:: Quoted passage ::
######

Digitalised data assembly – the process of bringing together diverse data sets into a coherent, standardised and machine-consumable form – is emerging as a critical enabler of AI&ML in pharma tech. This concept extends beyond simple data aggregation. In analytical workflows, for example, effective data assembly requires the integration of raw analytical data, processed results, metadata and experimental context into unified representations that preserve scientific meaning while supporting computational workflows.

Automation plays a central role in this evolution. Automated data ingestion from analytical instruments reduces latency and ensures that raw data is captured consistently and completely, including all metadata associated with the analytical conditions. Workflow automation enables standardised processing, transformation and validation steps to be applied uniformly across experiments and projects. When combined with robust metadata management, these capabilities create a foundation for generating high-quality data sets suitable for AI&ML training.

Standardisation is often cited as a prerequisite for effective data integration, yet implementing it in practice remains challenging. The pharma industry encompasses a wide range of data standards, ontologies, data formats and variation of data structures, many of which address specific domains (ie, analytical technique, low versus high resolution etc). While these formats provide valuable frameworks to their respective systems, industry-wide adoption is unachievable and large gaps remain, particularly at the level of raw analytical data and experimental context.

Interoperability between systems, both within organisations and across external partners, is another persistent challenge. Collaborative research, contract manufacturing and regulatory submissions all require data to move seamlessly between disparate platforms. AI&ML further magnify this need, as models may be trained on data originating from multiple sources and deployed across different operational environments (different models may be generated based on the same data sources, depending on the need or application).

Beyond enabling AI&ML initiatives, standardisation achieved through automation delivers broader and more enduring value to pharma organisations. Automated, standardised data workflows improve overall data governance, enhance experimental reproducibility and strengthen confidence in the reuse of data for secondary analyses. When data is consistently captured and contextualised at the point of generation, downstream users retain a clear understanding of the experimental conditions and intent under which the data was produced, enabling more appropriate interpretation and application.

######

:: Extracted entries ::
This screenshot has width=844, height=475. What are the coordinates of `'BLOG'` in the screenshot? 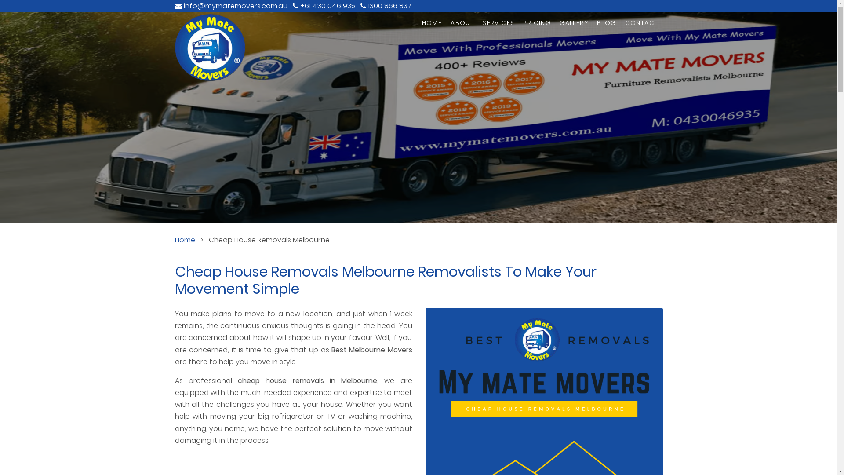 It's located at (606, 22).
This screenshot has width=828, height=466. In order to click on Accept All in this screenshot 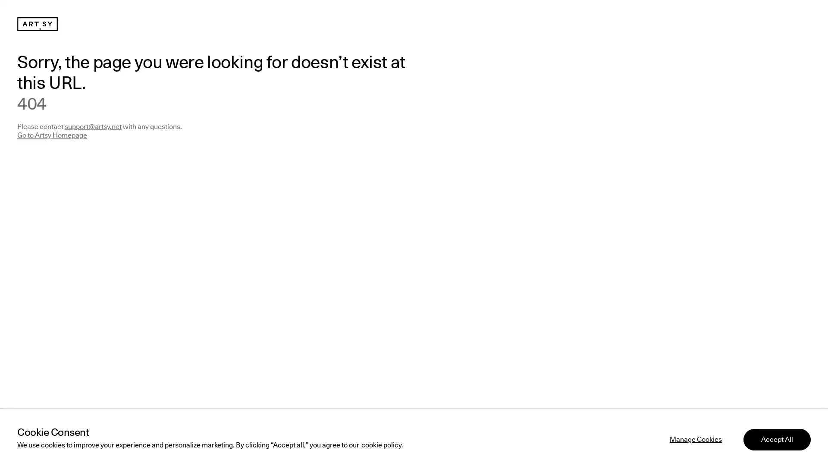, I will do `click(777, 437)`.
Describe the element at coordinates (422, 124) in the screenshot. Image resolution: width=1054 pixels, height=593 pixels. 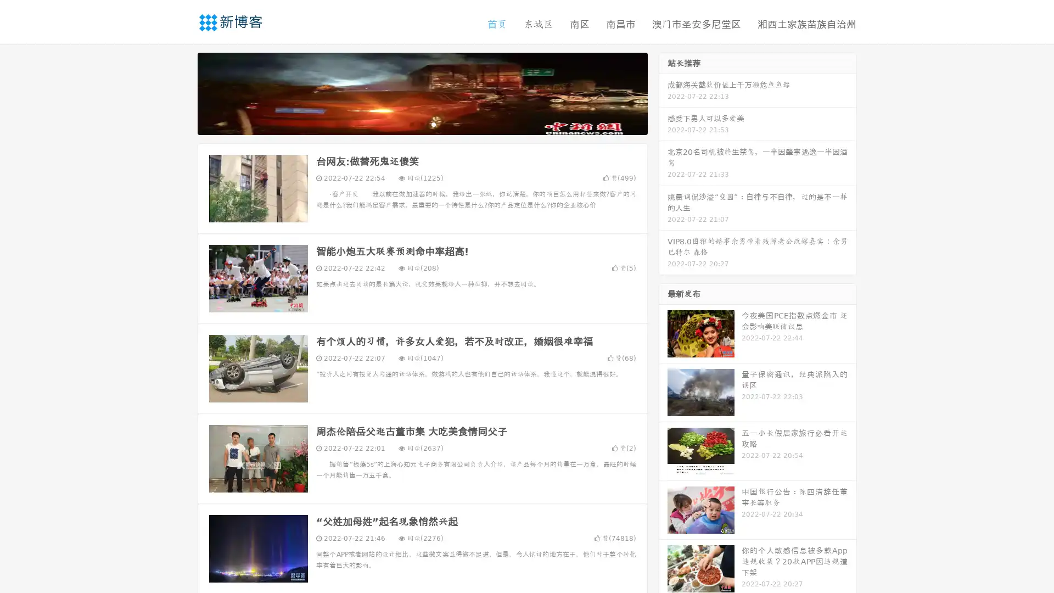
I see `Go to slide 2` at that location.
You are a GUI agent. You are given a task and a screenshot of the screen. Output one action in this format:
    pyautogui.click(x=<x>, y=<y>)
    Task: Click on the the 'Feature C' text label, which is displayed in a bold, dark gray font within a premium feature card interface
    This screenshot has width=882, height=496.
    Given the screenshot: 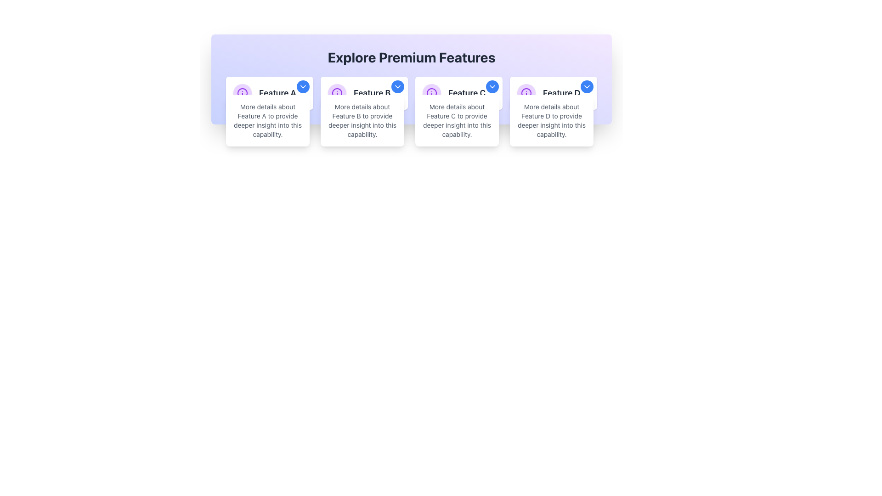 What is the action you would take?
    pyautogui.click(x=467, y=93)
    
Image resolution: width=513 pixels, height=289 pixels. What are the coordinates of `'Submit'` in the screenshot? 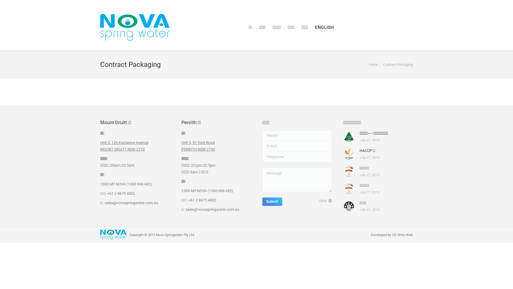 It's located at (263, 201).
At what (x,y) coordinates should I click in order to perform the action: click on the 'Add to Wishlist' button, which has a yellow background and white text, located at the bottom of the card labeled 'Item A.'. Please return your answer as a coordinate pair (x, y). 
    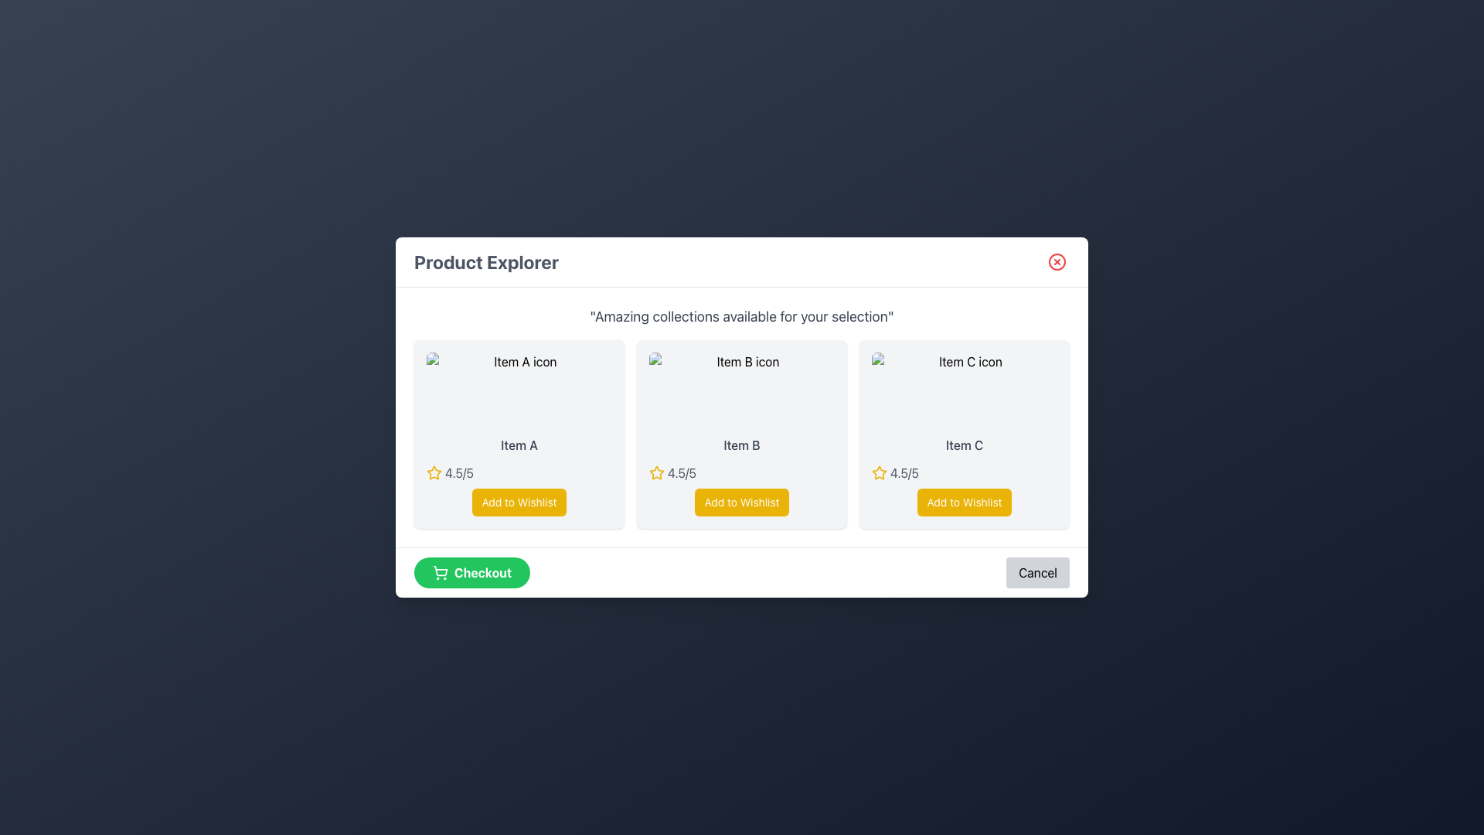
    Looking at the image, I should click on (519, 502).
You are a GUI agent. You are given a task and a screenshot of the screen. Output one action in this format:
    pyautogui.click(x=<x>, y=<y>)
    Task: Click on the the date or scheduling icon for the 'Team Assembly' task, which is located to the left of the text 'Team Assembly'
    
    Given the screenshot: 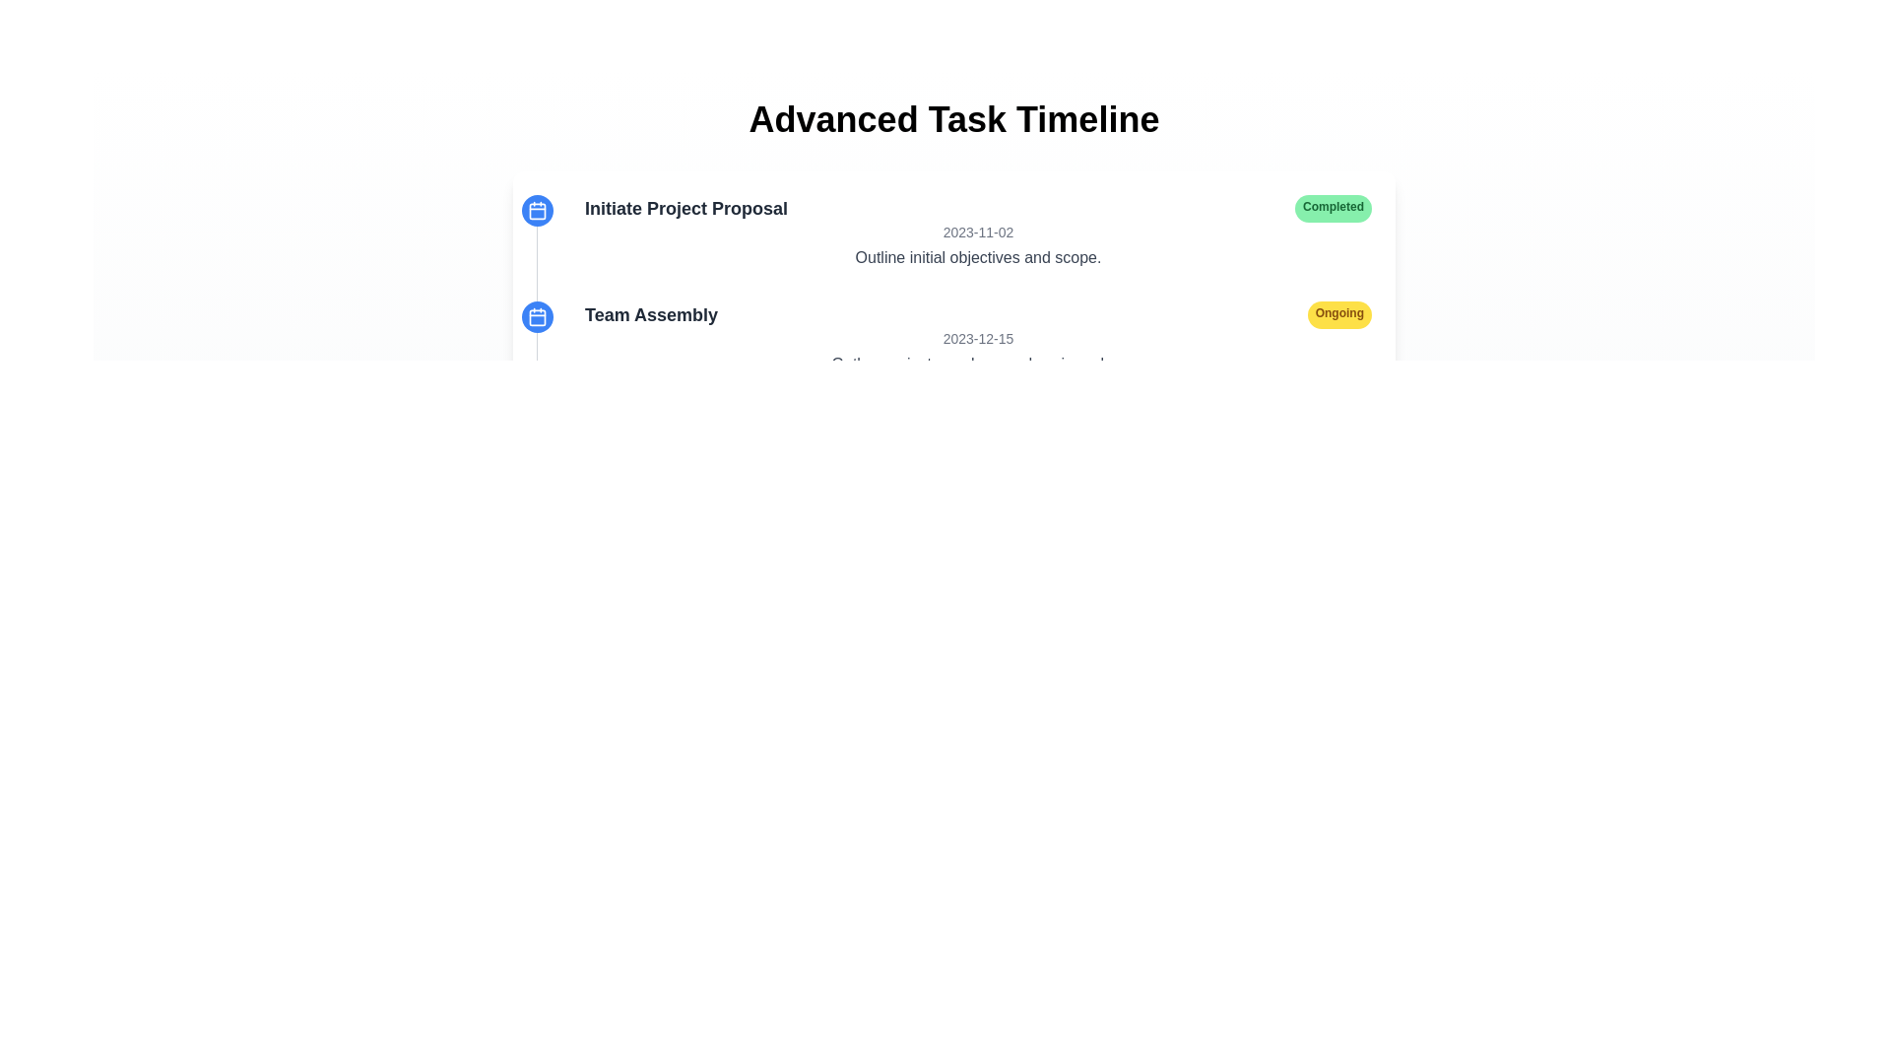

######

:: Exercises to complete ::
**a)** Reproduce the passage on pharma data assembly word for word, beginning at the words "Standardisation is often" and stopping after "and experimental context.".
**b)** According to the passage on pharma data assembly, why do AI&ML increase the need for data to move seamlessly between platforms? Answer in one to three sentences.
The records above are separate from the passage on pharma data assembly.

:: Your written answers ::
**a)**
Standardisation is often cited as a prerequisite for effective data integration, yet implementing it in practice remains challenging. The pharma industry encompasses a wide range of data standards, ontologies, data formats and variation of data structures, many of which address specific domains (ie, analytical technique, low versus high resolution etc). While these formats provide valuable frameworks to their respective systems, industry-wide adoption is unachievable and large gaps remain, particularly at the level of raw analytical data and experimental context.

**b)** AI&ML models may be trained on data from multiple sources and deployed across different operational environments. Different models may also be generated from the same data sources, depending on the need or application.